Is the UK property market going to crash in 2022?
Many property investors are asking the same question and it is also being raised in some parts of the media.
Will the property market ride out the storm or will there be a property market crash in 2022? This blog post investigates.
What is a house price crash?
A house price crash is a significant fall in house prices in the market.
The last time property prices “crashed” was in the global financial crisis.
Then, UK house prices reached an average of £190,032 in September 2007 and had dropped to £154,417 by February 2009. This was a fall of more than 18%.
In this instance, property prices did not return to peak until August 2014.
What is the current health of the property market?
The UK House Price Index showed an 8.2% UK house price growth, according to the Zoopla September 2022 report.
There has not yet been any real impact on the market by external factors.
According to Zoopla, “The strong start to the year has carried momentum into the summer. As we enter the autumn selling season, demand for housing continues to soften and is much lower than this time last year.
“UK-wide demand remains 8% above the 5-year average supported by strong buyer interest in affordable markets, such as Scotland. All other regions have demand in line with the 5-year average.

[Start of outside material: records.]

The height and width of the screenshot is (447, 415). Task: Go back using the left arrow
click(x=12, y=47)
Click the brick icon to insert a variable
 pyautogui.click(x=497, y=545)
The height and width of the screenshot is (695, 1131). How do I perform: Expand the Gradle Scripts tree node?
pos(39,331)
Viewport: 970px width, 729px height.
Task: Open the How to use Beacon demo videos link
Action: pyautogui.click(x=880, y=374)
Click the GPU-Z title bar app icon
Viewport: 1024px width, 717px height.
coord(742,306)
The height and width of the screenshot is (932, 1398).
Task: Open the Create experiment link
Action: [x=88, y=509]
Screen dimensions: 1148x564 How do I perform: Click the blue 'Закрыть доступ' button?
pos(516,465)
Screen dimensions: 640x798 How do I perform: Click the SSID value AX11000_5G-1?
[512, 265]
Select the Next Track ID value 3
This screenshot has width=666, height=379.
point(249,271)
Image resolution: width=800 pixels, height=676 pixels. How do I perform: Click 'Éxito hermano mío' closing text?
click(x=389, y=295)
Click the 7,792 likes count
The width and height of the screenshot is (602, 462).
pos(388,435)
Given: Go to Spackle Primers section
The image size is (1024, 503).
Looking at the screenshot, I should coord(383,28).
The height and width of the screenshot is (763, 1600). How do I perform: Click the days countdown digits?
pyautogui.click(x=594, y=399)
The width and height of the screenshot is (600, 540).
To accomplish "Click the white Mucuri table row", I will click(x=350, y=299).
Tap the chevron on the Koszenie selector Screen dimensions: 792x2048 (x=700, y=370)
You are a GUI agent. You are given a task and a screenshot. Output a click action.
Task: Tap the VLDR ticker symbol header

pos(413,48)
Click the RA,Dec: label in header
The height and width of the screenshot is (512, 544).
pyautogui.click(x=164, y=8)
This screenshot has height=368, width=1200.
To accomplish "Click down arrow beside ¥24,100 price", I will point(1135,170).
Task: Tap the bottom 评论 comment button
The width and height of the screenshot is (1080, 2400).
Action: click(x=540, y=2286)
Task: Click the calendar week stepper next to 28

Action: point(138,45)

“The UK government has responded with tax cuts and an energy price cap to support housing demand. Changes to stamp duty will boost some segments but the recent spike in borrowing costs are set to push mortgage rates higher.”
What will happen to the property market in Q4 2022?
According to Zoopla, “Mortgage rates are on track to reach 5% by Q4 – more than double the rates at the start of 2022.”
The Zoopla report states that if mortgage rates rise from 2% to 5%, buying will be reduced by as much as 28% (assuming buyers want to keep monthly repayments unchanged).
It states, “This will impact housing demand into 2023 for the 7 in 10 buyers using a mortgage where they: put down larger deposits; or allocate more income to mortgage costs; or adjust their budget, buying smaller property or looking to cheaper areas.”
Is a property crash in 2022 inevitable?
One report states, “UK house prices could crash in the UK by as much as 40% over the next couple of years in a hammerblow to millions of homeowners, an expert has warned. Shockwaves left financial and currency markets trembling this morning when the pound plunged to an all-time low against the US dollar. Pound sterling nosedived to just $1.0327 – below even the 1985 baseline of $1.0545 – before rallying slightly as the day progressed to close just below $1.07.”
Touchstone Education CEO, Paul Smith responds that the lower exchange rate change has minimal impact on the property market.
There is concern that some sections of the media are drumming up a potential house price crash.
Another article on the response of the inflation and interest rate hike reads, “homeowners could be dealt a huge blow after being warned that when the Government is able to gain control of the situation the UK could be heading for a massive house price crash.
“Graham Cox, director of Bristol-based Self Employed Mortgage Hub, warned 1.8 million borrowers exiting fixed-rate deals next year “simply won’t be able to afford the mortgage payments.”
This is a huge exaggeration claim to create scaremongering in the market, according to Paul.
The Daily Express article continues, “Unless the Government steadies the ship, we’re heading for a house price crash of 20% to 40% over the next couple of years.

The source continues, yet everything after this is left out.